◆ Exercise material:
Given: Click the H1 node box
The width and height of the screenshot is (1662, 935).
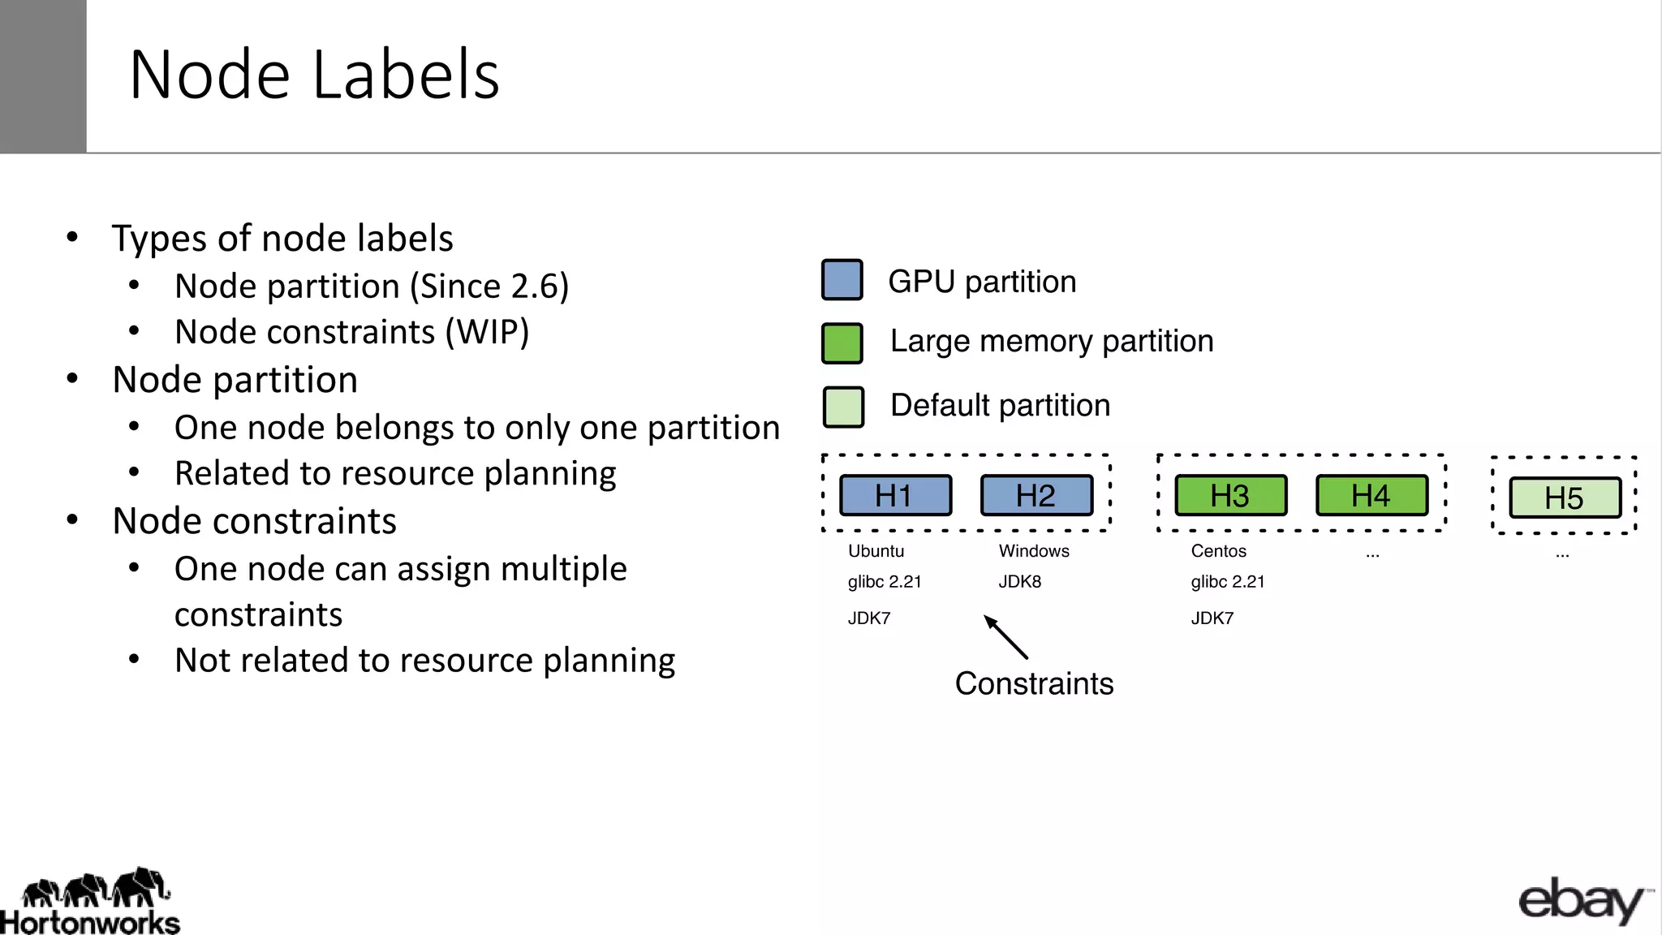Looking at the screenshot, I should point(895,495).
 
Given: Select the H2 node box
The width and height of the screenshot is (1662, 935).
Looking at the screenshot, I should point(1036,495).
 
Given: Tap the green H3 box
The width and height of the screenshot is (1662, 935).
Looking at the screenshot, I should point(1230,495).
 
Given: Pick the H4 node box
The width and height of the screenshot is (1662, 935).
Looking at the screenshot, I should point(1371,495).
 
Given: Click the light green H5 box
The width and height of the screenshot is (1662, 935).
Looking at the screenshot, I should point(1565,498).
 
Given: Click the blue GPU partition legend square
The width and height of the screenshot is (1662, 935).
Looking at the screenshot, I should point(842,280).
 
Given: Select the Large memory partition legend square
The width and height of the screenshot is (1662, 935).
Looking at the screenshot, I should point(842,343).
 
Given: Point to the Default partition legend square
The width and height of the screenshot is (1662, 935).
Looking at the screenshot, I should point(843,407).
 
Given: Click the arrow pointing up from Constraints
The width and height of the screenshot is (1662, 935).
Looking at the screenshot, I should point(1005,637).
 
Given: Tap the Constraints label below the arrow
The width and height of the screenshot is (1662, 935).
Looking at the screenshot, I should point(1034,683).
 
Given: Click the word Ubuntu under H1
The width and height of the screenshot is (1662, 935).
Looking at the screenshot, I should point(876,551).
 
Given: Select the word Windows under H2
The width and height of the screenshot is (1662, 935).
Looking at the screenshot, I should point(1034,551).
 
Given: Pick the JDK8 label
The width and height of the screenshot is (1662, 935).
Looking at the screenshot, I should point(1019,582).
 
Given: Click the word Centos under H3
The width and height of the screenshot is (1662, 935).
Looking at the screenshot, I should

--

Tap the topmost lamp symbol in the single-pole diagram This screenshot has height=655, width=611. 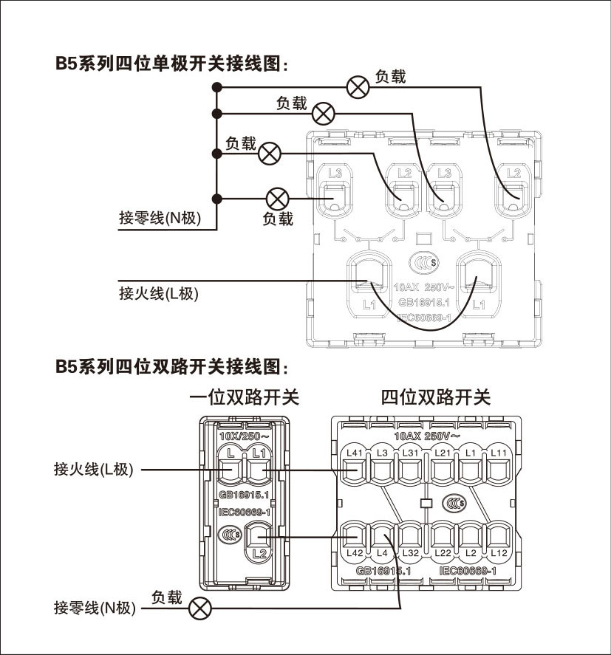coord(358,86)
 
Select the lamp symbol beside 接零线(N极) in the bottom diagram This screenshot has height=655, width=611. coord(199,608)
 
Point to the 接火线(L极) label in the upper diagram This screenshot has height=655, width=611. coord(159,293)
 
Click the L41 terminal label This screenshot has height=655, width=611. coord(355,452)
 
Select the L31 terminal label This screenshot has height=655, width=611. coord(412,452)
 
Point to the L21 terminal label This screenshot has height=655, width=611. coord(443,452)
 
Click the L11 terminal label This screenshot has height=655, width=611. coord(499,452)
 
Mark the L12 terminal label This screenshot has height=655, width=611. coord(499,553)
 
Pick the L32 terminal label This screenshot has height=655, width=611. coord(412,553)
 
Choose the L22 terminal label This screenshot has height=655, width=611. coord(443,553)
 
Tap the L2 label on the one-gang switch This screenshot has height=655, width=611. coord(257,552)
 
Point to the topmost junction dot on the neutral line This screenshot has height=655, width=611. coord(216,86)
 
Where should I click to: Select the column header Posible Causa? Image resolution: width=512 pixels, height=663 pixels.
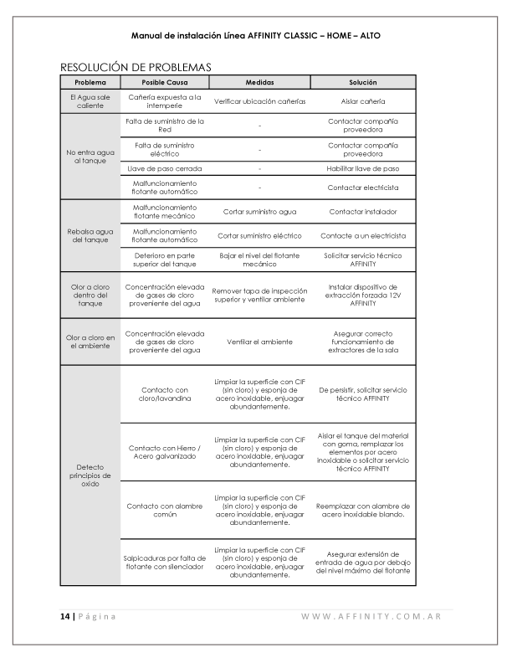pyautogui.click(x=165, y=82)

* * *

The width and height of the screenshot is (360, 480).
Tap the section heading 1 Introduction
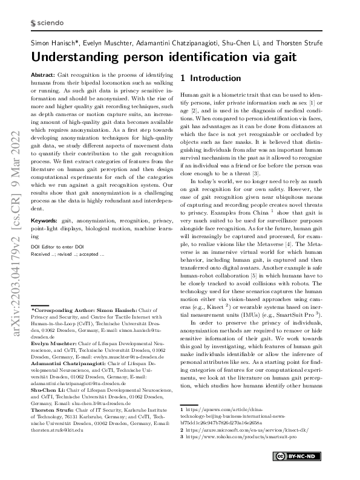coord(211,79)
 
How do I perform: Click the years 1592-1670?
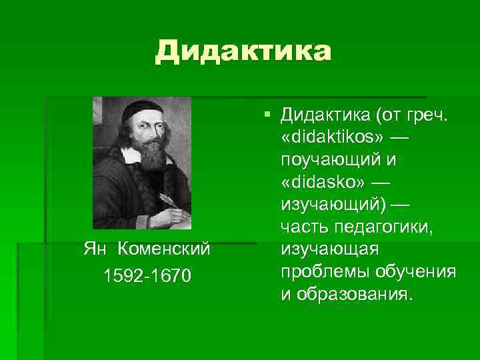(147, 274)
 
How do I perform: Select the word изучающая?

◆ Written request:
Return every line of the records above that contains the string "word". Case counts.

◆ Answer for this exercise:
Given: Click the word Ubuntu under H1
Given: Select the word Windows under H2
Given: Click the word Centos under H3
How do I perform: Select the word изучающая?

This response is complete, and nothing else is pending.